Türk polisinin 2002-2011 yılları arasındaki icraatları özetlenecek olursa:
2002
- 75 kişi Faili meçhul cinayetler, 40 kişi yargısız infaz sonucu, 5 kişi gözaltında hayatını kaybetti.
- 876 kişi işkence ve kötü muameleye uğradı.
- 21 bin 612 kişi gözaltına alındı.
- 200’ü gazeteci olmak üzere 1.148 kişi tutuklandı.
2003 yılında;
- Faili meçhul saldırılar sonucu 50 kişi, yargısız infaz sonucu 44 kişi öldürüldü.
- 1.849 kişi işkence ve kötü muameleye maruz kaldı.
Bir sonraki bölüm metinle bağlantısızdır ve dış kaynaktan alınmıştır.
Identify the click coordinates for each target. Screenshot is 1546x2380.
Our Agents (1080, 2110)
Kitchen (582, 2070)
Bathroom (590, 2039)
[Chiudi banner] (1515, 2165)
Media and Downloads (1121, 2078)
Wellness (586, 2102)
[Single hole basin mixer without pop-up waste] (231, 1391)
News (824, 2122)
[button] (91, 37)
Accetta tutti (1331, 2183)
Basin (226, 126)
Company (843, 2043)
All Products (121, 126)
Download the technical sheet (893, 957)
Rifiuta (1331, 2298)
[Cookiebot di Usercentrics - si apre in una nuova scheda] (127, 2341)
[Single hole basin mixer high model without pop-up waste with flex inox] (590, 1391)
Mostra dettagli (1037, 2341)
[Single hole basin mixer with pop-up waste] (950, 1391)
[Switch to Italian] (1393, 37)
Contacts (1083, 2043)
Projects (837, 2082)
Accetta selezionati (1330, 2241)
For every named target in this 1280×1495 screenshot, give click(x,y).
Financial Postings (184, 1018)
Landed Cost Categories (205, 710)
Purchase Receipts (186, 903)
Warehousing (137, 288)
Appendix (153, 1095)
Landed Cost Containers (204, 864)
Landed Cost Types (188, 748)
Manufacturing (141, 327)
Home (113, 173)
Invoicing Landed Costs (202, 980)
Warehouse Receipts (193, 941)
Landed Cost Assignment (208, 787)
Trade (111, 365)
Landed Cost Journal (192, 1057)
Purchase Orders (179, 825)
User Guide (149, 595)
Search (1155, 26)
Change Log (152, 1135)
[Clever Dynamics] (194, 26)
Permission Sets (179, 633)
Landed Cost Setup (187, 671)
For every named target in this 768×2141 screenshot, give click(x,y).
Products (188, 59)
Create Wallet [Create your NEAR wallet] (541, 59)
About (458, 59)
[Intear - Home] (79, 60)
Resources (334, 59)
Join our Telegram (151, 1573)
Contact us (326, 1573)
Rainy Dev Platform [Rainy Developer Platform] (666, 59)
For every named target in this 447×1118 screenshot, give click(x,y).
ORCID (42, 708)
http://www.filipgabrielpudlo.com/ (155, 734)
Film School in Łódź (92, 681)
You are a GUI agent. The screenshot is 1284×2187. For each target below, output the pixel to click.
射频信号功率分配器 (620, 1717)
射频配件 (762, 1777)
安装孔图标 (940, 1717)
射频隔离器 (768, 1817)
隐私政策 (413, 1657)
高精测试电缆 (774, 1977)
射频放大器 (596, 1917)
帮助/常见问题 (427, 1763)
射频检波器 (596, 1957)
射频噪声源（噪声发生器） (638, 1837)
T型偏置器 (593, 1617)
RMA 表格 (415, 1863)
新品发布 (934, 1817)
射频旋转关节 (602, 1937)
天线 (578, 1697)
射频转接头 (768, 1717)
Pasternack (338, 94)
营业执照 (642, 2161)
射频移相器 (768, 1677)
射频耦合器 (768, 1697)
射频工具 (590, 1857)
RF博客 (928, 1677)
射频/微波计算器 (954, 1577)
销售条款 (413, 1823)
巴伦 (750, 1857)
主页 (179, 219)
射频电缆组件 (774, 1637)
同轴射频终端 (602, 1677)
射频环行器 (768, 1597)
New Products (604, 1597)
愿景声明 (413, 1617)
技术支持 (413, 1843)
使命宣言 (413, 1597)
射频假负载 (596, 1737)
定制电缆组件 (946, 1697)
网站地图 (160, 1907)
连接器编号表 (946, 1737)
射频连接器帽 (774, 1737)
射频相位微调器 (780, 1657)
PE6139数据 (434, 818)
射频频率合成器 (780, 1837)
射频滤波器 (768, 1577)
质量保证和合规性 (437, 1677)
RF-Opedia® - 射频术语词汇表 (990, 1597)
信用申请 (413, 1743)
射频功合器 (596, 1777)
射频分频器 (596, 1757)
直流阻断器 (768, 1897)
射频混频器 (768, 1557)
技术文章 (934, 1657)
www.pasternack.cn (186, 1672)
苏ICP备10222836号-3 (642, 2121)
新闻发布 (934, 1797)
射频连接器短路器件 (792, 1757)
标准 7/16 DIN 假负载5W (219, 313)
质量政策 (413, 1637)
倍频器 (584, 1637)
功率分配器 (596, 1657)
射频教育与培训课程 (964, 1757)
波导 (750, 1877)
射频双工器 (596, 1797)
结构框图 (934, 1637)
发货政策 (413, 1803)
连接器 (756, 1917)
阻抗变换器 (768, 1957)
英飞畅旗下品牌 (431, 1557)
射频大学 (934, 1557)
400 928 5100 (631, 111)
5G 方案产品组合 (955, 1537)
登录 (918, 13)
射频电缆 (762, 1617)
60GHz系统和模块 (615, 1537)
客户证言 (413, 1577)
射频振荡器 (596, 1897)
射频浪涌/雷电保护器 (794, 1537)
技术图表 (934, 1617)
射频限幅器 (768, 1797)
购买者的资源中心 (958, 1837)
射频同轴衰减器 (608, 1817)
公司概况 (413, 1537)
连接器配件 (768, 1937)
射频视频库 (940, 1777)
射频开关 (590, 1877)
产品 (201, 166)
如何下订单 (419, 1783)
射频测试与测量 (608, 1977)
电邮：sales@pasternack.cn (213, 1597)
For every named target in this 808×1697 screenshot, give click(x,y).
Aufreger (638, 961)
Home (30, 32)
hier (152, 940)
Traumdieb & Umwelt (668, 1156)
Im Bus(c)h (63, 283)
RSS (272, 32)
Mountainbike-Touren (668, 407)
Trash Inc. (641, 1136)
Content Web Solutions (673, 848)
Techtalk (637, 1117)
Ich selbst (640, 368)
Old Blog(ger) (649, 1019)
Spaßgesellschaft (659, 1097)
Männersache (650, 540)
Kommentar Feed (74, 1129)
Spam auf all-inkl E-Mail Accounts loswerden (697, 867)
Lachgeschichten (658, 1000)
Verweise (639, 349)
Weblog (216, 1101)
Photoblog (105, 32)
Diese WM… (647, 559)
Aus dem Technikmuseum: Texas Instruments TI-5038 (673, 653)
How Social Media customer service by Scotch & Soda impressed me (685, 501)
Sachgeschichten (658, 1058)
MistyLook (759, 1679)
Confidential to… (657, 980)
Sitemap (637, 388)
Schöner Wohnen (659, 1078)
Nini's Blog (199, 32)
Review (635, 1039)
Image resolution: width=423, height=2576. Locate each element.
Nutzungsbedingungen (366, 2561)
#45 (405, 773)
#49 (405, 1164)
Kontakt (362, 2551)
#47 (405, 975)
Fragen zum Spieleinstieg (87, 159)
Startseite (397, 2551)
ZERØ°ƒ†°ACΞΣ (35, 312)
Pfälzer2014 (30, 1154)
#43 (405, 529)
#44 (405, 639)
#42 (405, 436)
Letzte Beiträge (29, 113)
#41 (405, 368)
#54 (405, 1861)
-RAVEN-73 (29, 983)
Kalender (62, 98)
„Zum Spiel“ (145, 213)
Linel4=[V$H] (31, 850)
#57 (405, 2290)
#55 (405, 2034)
- 9 bin 648 kişi gözaltına alındı, 1.196’sı tutuklandı.
- 52 eylem, basın açıklaması ve mitinge polis tarafından müdahale edildi.
- 46 siyasi kuruluşa baskın düzenlendi.
2004 yılında;
- Faili meçhul saldırılar sonucu 42 kişi, yargısız infaz sonucu 47 kişi öldürüldü.
- 843 kişi işkence ve kötü muameleye maruz kaldı, toplumsal gösterilerde 213 kişi yaralandı.
- 6 bin 391 kişi gözaltına alındı, 774’ü tutuklandı.
- 124 basın açıklaması, gösteri, eylem ve mitinge polis tarafından müdahale edildi.
2005 yılında;
- Faili meçhul cinayetlerle 213 kişi, yargısız infaz sonucu 24 kişi yaşamını yitirdi.
- 79 kişi işkence ve kötü muamele gördü.
- 4.956 kişi gözaltına alındı 515’i tutuklandı.
- 4 kişi gözaltında öldürüldü.
2006 yılında
- 5.560 kişi gözaltına alındı, bunların 1545’i tutuklandı,
-
44 kişi yargısız infaz edildi, toplumsal gösterilere müdahalede
aşırı güç kullanımı nedeniyle 12 kişi öldü, 869 kişi yaralandı,
- Polisin silah kullanma yetkisinin ihlali nedeniyle 32 kişi öldü, 45 kişi yaralandı.
- 708 kişi işkence ve kötü muameleye maruz kaldı.
2007
- Faili meçhul saldırılarda 42 kişi ölürken, 29 kişi yargısız infaz sonucu öldürüldü.
- Gözaltında 5 ölüm yaşandı.
- Toplam 687 kişi işkence ve kötü muameleye maruz kaldı.
- 7.197 kişi gözaltına alındı, 1440 kişi tutuklandı.
2008 yılında;
- Faili meçhul saldırılarda 29 kişi ölürken, 33 kişi yargısız infaz sonucu öldürüldü.
- 8 kişi gözaltında öldürüldü.
- Toplam 448 kişi işkence ve kötü muameleye maruz kaldı.
- 11.002 kişi gözaltına alındı, 2.347 kişi tutuklandı.
- 64 parti temsilciliği, 35 dernek binası ve 4 sendika ve oda şubesi baskına ve saldırıya uğradı.
2009 yılında;
- 36 kişi yargısız infaz sonucu öldürüldü.
- 1.835 kişi işkence, kötü muameleye maruz kaldı.
- 7.718 kişi gözaltına alındı, 1.923 kişi tutuklandı.
2010 yılında
- 15 bin 976 kişi gözaltına alındı.
-
23 bin 573 hak ihlali yaşandı. Sadece Kürt bölgelerinde 3 bin 706
kişi gözaltına alındı, 987 kişi tutuklandı, 741 işkence ve kötü muamele
vakası tespit edildi.
2011
- 2011 yılında 310 kişi,
gözaltında, 517 kişi gözaltı yerleri dışında, 724 kişi ise cezaevlerinde
işkence ve kötü muameleye maruz kaldı. 2011′de toplam 3 bin 252 kişi
işkenceye maruz kaldı.
- Kolluk güçleri tarafından tehdit
edilenlerin sayısı 102 olarak belirlendi. Toplumsal gösterilerde polis
saldırısı sonucu yaralananların sayısı 1425 olurken, özel güvenlik
görevlilerinin saldırısı sonucu yaralananların sayısı 58 oldu.
2011 yılında 12 bin 685 kişi gözaltına alındı, 2 bin 922 kişi tutuklandı.